Another short paper about relabelling in mixtures was arXived last week by Pauli and Torelli. They refer rather extensively to a previous paper by Puolamäki and Kaski (2009) of which I was not aware, paper attempting to get an unswitching sampler that does not exhibit any label switching, a concept I find most curious as I see no rigorous way to state that a sampler is not switching! This would imply spotting low posterior probability regions that the chain would cross. But I should check the paper nonetheless.
Because the G component mixture posterior is invariant under the G! possible permutations, I am somewhat undeciced as to what the authors of the current paper mean by estimating the difference between two means, like μ1-μ2. Since they object to using the output of a perfectly mixing MCMC algorithm and seem to prefer the one associated with a non-switching chain. Or by estimating the probability that a given observation is from a given component, since this is exactly 1/G by the permutation invariance property. In order to identify a partition of the data, they introduce a loss function on the joint allocations of pairs of observations, loss function that sounds quite similar to the one we used in our 2000 JASA paper on the label switching deficiencies of MCMC algorithms. (And makes me wonder why this work of us is not deemed relevant for the approach advocated in the paper!) Still, having read this paper, which I find rather poorly written, I have no clear understanding of how the authors give a precise meaning to a specific component of the mixture distribution. Or how the relabelling has to be conducted to avoid switching. That is, how the authors define their parameter space. Or their loss function. Unless one falls back onto the ordering of the means or the weights which has the drawback of not connecting with the levels sets of a particular mode of the posterior distribution, meaning that imposing the constraints result in a region that contains bits of several modes.

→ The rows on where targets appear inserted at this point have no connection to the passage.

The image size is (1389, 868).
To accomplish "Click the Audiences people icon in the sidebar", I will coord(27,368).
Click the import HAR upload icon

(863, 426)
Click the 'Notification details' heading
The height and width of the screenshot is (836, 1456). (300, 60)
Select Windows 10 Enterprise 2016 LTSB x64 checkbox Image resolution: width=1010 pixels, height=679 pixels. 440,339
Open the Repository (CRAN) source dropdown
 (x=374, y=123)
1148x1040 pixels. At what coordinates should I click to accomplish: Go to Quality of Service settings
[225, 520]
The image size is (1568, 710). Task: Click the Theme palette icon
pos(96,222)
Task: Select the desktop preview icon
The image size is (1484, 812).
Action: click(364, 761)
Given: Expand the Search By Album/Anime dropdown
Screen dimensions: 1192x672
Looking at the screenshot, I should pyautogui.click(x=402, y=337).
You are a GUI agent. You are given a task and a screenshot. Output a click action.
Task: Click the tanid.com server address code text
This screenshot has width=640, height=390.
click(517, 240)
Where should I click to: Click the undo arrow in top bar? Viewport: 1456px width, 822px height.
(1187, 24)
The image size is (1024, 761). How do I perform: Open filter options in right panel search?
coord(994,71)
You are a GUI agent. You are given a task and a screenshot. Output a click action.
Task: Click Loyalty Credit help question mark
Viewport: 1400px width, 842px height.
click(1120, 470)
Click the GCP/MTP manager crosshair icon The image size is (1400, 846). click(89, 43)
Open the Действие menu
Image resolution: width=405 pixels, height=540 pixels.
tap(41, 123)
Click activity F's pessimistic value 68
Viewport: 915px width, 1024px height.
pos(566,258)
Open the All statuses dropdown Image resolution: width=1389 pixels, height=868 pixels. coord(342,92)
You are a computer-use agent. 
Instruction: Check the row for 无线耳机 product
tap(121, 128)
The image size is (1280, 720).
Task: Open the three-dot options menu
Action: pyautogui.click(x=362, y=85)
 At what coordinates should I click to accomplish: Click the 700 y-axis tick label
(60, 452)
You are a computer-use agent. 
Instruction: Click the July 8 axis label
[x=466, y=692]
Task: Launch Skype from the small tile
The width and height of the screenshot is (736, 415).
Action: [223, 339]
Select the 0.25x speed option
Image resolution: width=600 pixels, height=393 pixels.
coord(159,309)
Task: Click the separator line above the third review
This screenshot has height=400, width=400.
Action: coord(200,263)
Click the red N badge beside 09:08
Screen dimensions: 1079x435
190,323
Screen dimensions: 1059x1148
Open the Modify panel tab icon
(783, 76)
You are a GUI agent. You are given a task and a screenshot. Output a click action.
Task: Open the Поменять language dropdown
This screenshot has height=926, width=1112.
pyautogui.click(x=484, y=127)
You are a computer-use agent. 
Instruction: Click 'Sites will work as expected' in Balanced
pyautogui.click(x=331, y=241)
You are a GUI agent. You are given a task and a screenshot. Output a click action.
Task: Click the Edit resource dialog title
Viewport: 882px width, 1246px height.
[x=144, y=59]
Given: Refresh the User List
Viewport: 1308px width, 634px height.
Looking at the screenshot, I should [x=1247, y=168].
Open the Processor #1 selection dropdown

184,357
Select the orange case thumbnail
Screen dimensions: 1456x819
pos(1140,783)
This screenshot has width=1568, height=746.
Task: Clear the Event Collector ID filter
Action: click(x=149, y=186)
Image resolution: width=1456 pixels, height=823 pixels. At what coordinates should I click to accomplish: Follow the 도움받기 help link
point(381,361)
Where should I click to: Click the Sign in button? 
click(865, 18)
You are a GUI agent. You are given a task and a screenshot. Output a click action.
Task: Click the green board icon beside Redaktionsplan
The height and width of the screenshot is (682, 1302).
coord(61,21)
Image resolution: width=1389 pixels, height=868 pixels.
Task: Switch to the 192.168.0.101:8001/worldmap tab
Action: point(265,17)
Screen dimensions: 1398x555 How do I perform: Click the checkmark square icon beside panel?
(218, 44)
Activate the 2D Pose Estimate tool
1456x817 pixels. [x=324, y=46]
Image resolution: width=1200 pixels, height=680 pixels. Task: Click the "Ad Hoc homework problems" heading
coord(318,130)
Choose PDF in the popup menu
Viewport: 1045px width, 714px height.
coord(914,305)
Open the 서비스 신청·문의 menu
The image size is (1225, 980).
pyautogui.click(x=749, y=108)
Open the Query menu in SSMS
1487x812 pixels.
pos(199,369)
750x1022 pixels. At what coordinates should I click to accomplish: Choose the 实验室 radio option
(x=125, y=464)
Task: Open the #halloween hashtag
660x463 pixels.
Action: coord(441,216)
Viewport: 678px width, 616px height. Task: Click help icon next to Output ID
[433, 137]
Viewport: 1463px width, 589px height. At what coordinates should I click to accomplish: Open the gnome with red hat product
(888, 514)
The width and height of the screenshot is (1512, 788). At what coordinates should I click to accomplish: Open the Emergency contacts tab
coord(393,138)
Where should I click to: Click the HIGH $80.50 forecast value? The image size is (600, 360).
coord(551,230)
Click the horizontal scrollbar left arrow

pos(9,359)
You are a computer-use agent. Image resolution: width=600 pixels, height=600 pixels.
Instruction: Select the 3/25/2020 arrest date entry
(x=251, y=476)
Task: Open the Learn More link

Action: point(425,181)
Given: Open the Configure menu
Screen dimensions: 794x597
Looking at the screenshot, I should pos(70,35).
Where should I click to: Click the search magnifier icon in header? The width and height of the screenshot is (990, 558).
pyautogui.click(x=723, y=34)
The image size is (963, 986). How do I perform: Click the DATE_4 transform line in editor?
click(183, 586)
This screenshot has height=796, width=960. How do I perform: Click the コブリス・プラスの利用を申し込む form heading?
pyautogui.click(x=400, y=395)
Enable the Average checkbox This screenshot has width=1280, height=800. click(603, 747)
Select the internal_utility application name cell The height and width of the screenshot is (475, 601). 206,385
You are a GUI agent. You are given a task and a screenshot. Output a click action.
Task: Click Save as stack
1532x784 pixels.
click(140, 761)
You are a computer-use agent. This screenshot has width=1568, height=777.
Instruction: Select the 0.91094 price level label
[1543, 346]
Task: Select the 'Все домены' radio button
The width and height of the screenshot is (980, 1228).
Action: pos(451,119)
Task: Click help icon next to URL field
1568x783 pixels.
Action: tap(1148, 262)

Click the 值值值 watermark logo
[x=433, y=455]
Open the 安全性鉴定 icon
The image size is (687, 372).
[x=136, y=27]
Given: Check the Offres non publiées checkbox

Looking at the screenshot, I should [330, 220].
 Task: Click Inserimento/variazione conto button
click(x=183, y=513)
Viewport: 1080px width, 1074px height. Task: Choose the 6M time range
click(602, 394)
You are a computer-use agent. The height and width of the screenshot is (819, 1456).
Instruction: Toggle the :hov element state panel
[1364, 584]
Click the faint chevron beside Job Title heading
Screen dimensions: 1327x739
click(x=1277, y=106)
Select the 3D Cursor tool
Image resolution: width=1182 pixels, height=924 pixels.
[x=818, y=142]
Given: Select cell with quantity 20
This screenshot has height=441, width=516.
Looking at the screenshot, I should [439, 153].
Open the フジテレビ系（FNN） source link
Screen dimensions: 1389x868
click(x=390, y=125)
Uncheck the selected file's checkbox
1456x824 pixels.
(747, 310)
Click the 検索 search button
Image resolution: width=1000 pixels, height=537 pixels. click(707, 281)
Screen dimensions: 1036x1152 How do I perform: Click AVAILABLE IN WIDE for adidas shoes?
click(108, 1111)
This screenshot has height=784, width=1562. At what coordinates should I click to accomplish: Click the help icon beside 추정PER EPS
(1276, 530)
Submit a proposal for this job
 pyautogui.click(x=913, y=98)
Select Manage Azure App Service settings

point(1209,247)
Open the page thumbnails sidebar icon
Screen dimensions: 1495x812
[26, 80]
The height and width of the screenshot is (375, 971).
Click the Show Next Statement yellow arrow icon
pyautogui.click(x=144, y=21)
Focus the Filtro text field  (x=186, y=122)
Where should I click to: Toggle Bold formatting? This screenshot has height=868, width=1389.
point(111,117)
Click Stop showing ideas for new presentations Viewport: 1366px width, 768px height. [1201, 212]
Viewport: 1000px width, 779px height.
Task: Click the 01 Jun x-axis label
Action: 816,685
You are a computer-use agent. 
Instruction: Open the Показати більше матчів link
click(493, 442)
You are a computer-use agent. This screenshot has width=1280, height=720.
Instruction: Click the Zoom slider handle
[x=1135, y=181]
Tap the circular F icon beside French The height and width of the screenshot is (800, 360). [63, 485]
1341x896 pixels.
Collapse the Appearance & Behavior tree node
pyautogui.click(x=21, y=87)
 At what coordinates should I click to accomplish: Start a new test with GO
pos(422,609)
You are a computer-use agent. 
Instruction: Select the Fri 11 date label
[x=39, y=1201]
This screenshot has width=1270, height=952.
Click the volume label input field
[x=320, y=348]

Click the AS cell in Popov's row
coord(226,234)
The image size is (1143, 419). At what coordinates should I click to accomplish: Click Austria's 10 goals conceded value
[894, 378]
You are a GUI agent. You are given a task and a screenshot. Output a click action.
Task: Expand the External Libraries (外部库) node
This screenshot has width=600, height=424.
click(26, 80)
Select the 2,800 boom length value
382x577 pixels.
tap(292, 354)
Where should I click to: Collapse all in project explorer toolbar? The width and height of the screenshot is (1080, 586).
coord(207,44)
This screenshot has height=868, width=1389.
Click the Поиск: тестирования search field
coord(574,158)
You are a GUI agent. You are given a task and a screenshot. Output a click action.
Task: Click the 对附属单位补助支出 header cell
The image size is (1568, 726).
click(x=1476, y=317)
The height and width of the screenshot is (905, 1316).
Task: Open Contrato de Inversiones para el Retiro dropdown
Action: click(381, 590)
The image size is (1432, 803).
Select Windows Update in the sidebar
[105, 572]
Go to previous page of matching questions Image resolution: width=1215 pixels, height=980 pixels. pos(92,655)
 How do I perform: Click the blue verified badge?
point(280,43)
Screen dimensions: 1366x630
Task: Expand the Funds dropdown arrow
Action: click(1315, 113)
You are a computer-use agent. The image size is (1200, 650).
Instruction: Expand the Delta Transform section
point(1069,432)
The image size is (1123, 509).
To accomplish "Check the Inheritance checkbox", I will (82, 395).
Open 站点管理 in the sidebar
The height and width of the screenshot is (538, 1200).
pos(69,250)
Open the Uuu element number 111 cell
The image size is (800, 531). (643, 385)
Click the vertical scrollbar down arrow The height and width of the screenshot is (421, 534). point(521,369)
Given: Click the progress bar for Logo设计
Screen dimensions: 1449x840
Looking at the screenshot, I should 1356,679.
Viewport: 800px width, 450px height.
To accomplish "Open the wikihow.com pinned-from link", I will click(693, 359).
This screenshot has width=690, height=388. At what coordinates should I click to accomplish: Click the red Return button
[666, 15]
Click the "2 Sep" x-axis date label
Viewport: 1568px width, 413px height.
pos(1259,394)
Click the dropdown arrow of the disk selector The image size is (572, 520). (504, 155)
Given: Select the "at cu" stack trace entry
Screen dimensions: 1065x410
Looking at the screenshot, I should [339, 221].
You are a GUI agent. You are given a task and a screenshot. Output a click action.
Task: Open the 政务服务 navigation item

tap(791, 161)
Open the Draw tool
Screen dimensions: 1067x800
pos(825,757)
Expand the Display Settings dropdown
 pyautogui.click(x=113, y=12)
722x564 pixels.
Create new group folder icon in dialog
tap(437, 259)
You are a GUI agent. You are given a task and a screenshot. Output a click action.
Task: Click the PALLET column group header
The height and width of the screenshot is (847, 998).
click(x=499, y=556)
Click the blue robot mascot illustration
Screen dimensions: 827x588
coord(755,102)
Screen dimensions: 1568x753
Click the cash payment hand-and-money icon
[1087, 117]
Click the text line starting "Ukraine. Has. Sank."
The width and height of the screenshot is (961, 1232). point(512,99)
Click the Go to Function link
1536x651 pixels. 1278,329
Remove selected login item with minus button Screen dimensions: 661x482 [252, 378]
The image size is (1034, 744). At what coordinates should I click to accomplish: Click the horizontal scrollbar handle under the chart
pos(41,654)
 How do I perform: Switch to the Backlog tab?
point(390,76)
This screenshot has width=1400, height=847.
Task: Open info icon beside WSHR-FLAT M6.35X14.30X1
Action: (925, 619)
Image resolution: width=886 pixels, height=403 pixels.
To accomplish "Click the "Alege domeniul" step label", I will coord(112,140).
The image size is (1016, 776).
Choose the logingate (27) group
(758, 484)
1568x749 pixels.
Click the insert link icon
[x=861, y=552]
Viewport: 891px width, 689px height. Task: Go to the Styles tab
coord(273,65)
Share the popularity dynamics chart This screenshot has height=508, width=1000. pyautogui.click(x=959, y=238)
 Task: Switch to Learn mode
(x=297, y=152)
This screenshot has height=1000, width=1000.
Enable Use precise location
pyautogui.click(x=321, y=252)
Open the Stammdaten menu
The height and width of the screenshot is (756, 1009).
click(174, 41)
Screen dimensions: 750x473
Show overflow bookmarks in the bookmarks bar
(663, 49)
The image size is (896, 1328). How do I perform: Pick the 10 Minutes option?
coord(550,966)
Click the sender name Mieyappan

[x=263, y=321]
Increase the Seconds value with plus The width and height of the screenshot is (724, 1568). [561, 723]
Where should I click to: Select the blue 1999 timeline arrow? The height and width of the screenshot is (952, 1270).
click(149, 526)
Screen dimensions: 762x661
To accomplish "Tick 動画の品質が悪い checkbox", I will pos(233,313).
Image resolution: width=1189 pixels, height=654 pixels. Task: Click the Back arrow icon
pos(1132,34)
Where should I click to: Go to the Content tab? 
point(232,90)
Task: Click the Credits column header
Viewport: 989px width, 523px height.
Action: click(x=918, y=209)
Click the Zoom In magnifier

At some point the authors assume the data can be partitioned into K≤G groups such that there is a representative observation within each group never sharing a component (across MCMC iterations) with any of the other representatives. While this notion is label invariant, I wonder whether (a) this is possible on any MCMC outcome; (b) it indicates a positive or negative feature of the MCMC sampler.; and (c) what prevents the representatives to switch in harmony from one component to the next while preserving their perfect mutual exclusion… This however constitutes the advance in the paper, namely that component dependent quantities as estimated as those associated with a particular representative. Note that the paper contains no illustration, hence that the method may prove hard to impossible to implement!